Saved data entries:
************

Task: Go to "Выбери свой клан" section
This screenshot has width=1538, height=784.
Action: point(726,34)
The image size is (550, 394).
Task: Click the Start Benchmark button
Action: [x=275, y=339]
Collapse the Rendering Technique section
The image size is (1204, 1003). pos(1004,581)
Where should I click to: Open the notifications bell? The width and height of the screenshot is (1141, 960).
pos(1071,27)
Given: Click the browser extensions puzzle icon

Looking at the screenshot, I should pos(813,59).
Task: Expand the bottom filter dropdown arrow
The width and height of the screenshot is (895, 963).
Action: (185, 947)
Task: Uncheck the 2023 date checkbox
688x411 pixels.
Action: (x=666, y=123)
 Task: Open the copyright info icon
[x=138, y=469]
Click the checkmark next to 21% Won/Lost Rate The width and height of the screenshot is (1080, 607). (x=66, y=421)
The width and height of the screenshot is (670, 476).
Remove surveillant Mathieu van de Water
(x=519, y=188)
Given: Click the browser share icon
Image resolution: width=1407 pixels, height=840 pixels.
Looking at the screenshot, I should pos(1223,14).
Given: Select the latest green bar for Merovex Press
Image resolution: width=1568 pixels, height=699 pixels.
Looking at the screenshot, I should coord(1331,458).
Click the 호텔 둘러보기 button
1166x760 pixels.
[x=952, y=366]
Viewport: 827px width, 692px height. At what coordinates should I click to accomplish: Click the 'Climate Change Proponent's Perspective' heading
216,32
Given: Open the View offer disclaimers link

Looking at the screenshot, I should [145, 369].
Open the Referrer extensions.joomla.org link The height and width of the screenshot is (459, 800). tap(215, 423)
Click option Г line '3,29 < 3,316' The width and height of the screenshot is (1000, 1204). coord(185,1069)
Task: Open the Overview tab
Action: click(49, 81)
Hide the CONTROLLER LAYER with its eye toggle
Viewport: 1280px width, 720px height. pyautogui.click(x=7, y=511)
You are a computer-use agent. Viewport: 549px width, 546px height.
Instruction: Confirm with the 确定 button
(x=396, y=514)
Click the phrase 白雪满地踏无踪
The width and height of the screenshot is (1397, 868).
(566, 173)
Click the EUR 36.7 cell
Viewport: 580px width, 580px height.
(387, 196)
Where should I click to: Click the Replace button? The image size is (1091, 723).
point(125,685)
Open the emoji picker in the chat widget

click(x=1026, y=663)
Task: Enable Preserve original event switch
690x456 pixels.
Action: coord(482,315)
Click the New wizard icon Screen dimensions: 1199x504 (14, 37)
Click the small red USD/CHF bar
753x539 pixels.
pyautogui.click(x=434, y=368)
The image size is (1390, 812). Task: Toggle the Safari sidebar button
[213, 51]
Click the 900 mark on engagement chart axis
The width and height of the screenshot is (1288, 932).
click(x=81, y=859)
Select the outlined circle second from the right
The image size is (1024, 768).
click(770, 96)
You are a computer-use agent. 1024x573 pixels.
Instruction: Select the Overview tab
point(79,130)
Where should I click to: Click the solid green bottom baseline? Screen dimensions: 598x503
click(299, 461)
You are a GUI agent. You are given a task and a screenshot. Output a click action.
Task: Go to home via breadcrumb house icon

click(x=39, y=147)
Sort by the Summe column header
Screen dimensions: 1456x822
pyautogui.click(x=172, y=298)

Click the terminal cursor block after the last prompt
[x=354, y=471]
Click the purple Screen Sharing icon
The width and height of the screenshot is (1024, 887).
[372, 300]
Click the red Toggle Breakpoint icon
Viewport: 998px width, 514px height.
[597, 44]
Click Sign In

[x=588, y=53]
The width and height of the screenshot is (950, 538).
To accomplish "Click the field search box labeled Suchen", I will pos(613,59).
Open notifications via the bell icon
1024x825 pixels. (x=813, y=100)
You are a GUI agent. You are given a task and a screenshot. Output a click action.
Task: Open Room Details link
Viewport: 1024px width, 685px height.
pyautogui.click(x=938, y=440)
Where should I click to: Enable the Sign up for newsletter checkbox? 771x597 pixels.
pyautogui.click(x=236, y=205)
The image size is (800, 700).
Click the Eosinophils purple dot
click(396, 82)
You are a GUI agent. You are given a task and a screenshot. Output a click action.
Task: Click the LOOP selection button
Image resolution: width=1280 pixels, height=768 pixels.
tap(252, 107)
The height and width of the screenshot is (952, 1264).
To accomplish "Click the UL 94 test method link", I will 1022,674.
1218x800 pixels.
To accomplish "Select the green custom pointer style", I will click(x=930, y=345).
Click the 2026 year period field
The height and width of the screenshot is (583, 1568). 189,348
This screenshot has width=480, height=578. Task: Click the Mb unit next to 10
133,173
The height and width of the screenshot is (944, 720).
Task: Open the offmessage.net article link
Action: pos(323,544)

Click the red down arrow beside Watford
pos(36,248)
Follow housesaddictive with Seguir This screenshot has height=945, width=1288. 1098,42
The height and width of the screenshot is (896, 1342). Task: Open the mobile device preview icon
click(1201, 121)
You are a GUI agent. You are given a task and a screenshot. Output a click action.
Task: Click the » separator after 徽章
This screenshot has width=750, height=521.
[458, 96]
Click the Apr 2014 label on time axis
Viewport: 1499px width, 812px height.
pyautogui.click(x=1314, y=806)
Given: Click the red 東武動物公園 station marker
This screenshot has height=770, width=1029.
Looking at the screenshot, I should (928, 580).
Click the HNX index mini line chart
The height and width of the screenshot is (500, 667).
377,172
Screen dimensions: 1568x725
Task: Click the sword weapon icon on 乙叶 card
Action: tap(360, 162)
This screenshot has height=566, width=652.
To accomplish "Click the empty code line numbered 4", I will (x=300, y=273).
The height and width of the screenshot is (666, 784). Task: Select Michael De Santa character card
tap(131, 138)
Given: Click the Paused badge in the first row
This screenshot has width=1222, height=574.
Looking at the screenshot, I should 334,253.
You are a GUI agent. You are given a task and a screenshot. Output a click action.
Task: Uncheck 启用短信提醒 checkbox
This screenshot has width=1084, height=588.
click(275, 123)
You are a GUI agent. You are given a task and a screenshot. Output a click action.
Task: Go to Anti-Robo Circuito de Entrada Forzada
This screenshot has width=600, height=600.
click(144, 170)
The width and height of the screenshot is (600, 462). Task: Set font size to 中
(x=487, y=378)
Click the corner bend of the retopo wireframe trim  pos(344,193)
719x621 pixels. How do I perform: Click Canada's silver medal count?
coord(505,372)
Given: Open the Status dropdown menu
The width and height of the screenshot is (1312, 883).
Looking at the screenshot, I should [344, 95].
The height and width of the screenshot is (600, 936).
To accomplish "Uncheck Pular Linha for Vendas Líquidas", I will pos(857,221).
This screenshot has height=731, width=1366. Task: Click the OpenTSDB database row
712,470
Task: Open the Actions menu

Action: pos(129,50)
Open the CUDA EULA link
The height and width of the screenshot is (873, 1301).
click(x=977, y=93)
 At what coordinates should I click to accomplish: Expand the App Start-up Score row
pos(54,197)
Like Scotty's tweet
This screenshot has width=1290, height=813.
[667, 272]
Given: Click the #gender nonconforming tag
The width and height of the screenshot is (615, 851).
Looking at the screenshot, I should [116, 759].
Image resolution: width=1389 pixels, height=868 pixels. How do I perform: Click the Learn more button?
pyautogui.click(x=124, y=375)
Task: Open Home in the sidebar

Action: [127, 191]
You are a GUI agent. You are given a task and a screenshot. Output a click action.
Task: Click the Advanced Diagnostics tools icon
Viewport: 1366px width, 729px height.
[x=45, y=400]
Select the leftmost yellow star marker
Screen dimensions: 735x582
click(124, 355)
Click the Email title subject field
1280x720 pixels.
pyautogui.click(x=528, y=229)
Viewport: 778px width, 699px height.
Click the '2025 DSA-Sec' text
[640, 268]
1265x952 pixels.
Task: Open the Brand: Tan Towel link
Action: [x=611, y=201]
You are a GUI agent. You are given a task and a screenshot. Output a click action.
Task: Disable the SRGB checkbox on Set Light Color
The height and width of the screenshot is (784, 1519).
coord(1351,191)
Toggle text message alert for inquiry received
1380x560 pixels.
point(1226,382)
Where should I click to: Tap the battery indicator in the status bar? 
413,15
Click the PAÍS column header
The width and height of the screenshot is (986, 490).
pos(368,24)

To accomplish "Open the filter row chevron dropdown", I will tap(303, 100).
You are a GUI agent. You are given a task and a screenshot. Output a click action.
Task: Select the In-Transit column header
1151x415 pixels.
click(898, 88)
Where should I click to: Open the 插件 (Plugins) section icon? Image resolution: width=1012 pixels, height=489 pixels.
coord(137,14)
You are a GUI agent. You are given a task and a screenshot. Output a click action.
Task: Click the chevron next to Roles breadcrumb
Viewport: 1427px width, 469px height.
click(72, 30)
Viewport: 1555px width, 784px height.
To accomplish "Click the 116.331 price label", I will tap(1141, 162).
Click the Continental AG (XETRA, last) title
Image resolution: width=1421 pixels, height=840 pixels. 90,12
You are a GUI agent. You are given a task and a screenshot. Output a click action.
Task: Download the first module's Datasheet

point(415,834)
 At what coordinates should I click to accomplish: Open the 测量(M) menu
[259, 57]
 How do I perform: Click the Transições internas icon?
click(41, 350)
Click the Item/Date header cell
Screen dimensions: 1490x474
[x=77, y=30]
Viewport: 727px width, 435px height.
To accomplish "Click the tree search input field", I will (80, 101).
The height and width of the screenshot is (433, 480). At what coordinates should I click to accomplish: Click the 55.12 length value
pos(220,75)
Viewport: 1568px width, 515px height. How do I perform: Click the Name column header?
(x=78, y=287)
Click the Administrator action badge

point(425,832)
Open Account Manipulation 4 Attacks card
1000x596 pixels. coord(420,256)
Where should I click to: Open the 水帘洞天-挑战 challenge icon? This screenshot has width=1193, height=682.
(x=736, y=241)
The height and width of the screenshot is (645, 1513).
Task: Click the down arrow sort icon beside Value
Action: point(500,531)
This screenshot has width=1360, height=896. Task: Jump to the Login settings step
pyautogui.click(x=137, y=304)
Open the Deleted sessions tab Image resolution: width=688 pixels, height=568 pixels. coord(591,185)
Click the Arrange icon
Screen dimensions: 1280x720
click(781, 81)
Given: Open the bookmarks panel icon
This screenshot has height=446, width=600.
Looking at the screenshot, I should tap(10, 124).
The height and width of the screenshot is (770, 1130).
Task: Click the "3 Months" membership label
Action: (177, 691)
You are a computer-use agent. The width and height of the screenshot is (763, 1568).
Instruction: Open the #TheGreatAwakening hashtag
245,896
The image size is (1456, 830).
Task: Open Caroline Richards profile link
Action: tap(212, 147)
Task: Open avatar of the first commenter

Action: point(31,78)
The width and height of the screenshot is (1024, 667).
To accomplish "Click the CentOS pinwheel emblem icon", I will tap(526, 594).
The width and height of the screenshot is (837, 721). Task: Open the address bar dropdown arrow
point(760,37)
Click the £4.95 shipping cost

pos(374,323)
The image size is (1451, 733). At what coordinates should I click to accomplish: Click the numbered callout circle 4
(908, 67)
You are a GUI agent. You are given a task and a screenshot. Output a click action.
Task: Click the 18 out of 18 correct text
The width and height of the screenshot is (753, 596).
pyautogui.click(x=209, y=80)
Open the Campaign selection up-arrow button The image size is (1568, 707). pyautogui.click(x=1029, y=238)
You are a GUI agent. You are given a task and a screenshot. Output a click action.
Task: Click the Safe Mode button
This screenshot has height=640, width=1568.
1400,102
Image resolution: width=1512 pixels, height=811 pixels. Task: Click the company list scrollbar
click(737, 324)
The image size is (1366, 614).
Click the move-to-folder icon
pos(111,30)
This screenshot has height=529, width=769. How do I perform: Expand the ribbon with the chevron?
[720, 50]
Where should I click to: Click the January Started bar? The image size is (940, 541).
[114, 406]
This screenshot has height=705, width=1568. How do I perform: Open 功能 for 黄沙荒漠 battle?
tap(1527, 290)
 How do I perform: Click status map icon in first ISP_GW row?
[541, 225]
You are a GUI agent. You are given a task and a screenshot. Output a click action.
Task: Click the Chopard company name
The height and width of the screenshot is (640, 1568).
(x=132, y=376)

************

Task description -
Write out only the lines that run from the line containing "This screenshot has height=731, width=1366." through the line containing "Task: Disable the", both included, exactly as they appear above.

Response -
This screenshot has height=731, width=1366. Task: Click the OpenTSDB database row
712,470
Task: Open the Actions menu

Action: pos(129,50)
Open the CUDA EULA link
The height and width of the screenshot is (873, 1301).
click(x=977, y=93)
 At what coordinates should I click to accomplish: Expand the App Start-up Score row
pos(54,197)
Like Scotty's tweet
This screenshot has width=1290, height=813.
[667, 272]
Given: Click the #gender nonconforming tag
The width and height of the screenshot is (615, 851).
Looking at the screenshot, I should [116, 759].
Image resolution: width=1389 pixels, height=868 pixels. How do I perform: Click the Learn more button?
pyautogui.click(x=124, y=375)
Task: Open Home in the sidebar

Action: [127, 191]
You are a GUI agent. You are given a task and a screenshot. Output a click action.
Task: Click the Advanced Diagnostics tools icon
Viewport: 1366px width, 729px height.
[x=45, y=400]
Select the leftmost yellow star marker
Screen dimensions: 735x582
click(124, 355)
Click the Email title subject field
1280x720 pixels.
pyautogui.click(x=528, y=229)
Viewport: 778px width, 699px height.
Click the '2025 DSA-Sec' text
[640, 268]
1265x952 pixels.
Task: Open the Brand: Tan Towel link
Action: [x=611, y=201]
You are a GUI agent. You are given a task and a screenshot. Output a click action.
Task: Disable the SRGB checkbox on Set Light Color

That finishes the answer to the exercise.